Но сил своих он тогда еще не знал. Был не хуже других, но вот лучше ли? И если лучше, то насколько? Для начала поступил после восьмого класса куда все — в металлургический техникум: занять хотя бы минимальные позиции. Оборонительные. А кончив техникум, все же отважился на физфак университета. Тогда физика была в моде. Шестьдесят шестой год, двойной выпуск: десятые и одиннадцатые (страна не уставала экспериментировать). Поступать было трудно. А в кармане уже повестка из военкомата — отложенная, правда, военкомом до особого распоряжения: дали ему возможность попытать счастья. Физика — пять, остальное тоже сносно, и вот последний экзамен — химия, которую он, по его словам, «как неорганически, так и органически не переваривал». Аспирантка слушает его — не очень довольна его химией, но сам он, впрочем, ей нравится — рослый, глаза зеленые, умные. Ну в общем, обаял, она уже и розоветь начала, головку набок наклонять. Тем хуже себя почувствовала, застигнутая с этими румяными щечками, когда в аудиторию нагрянул пузатый профессор и поинтересовался, как идут дела. «Баба, — учил меня отец, — так и знай: если ее застукают, она утопит и продаст, лишь бы самой выйти из воды сухой». Аспирантка немедленно отца и продала, чтобы замазать тот факт, что она тут розовеет сидит перед абитуриентом. «Да так себе», — скривилась. Пузан отцу сразу вопросик — раз! Отец поплыл. «Э-э, — загоревал пузан, — придется нам встретиться с вами через год». Тут отец на миг потерял бдительность и выпустил аспирантку из-под контроля. Он все силы собрал в натиске на пузана: дескать, никак нельзя мне откладывать нашу встречу до будущего года, у меня вон повестка в кармане. А аспирантка в это время, снимая остатки подозрений с пятен румянца на щеках, резво выставила отцу «неуд» в ведомость. Пузан тем временем отца давай расспрашивать, как сданы предыдущие экзамены, поглядел в его экзаменационный лист с хорошими оценками и смягчился — ведь чем начальник выше, тем он добрее — и благодушно уже отдувается: «Ну что ж, пожалуй, для этого молодого человека мы сделаем исключение», — и с этими золотыми словами поворачивается к своей резвой помощнице. А та руками разводит: «Так ведь я уже поставила...»

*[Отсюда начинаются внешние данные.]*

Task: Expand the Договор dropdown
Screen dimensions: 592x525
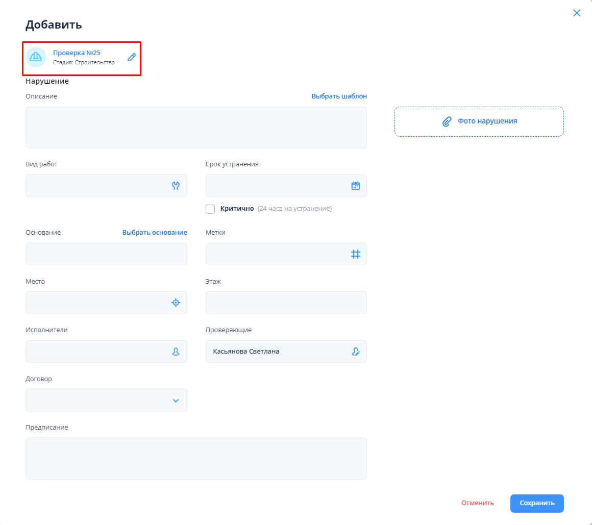Action: pyautogui.click(x=176, y=401)
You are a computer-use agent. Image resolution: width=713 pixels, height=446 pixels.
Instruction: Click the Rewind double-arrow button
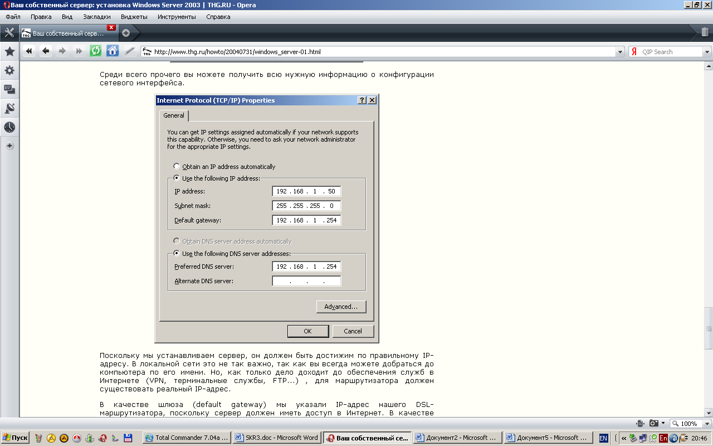pos(30,51)
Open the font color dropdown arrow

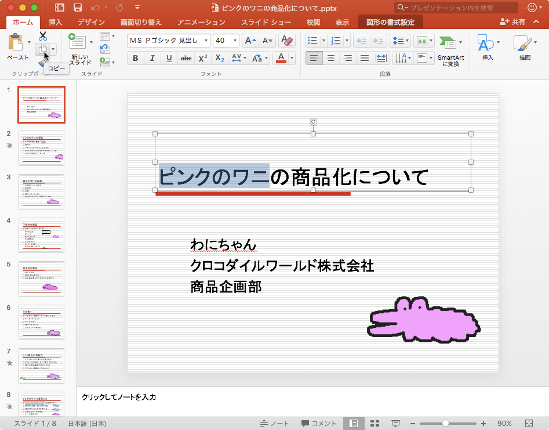291,57
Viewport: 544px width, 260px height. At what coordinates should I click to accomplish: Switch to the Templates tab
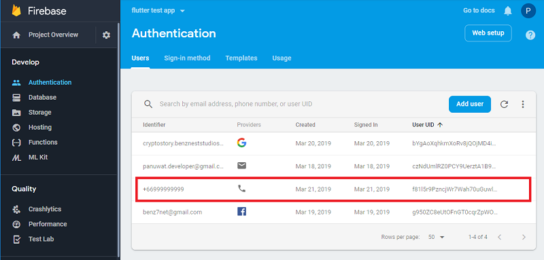pos(241,58)
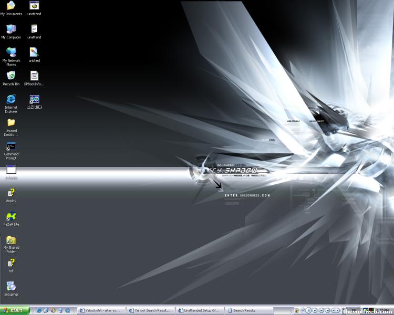
Task: Click the Start button
Action: (x=14, y=310)
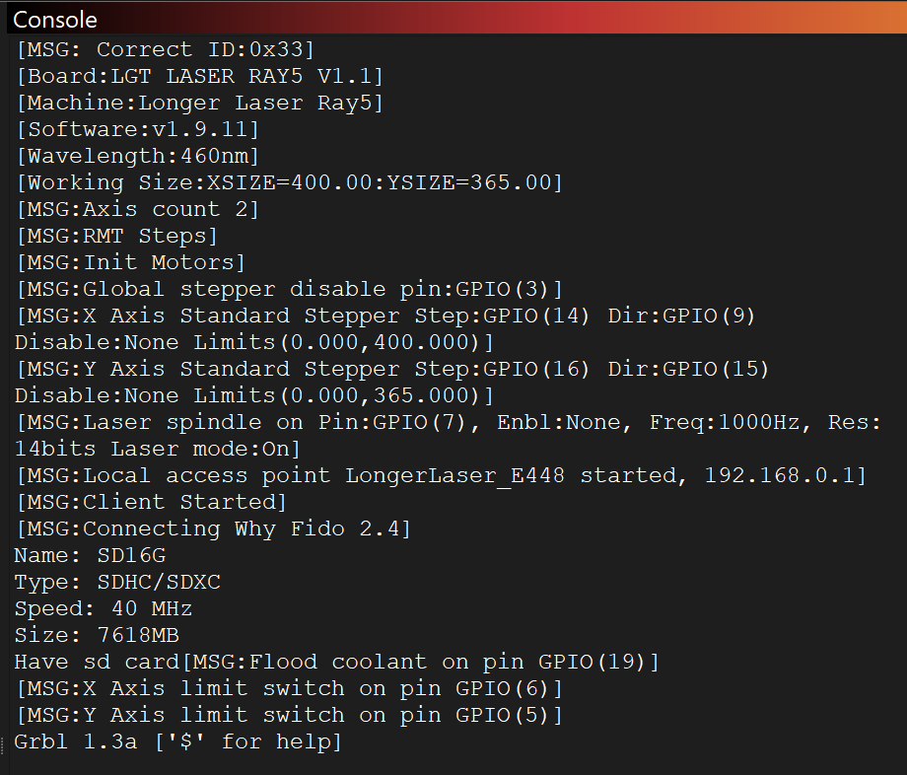
Task: Click the Y Axis Standard Stepper line
Action: [391, 369]

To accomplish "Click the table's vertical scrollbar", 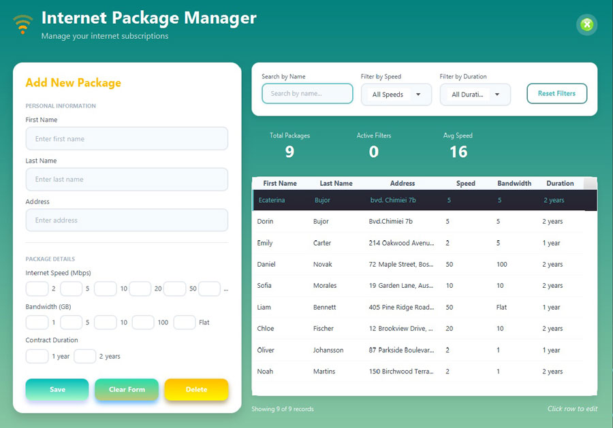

Ну, тут пузан сразу потерял к отцу всякий интерес и ушел по своим неотложным делам, а отец загремел в армию. (Люська, повиснув на шее... «Вагончик тронется — вагончик тронется — вагончик тро‑нет‑ся, ча‑ча‑ча...» )
Надо будет рассказать Феликсу, чтобы он понял, где пролегает та узенькая неторная тропочка, по которой человек приходит к силе и власти. Как он уцелевает от тех и этих опасностей, грозящих ему со всех сторон на этой тропочке в джунглях.
Тут, конечно, очень важно рассказать ему про армию, в которой отец сделал первые шаги по этой тропочке. Что-то может пригодиться Феликсу.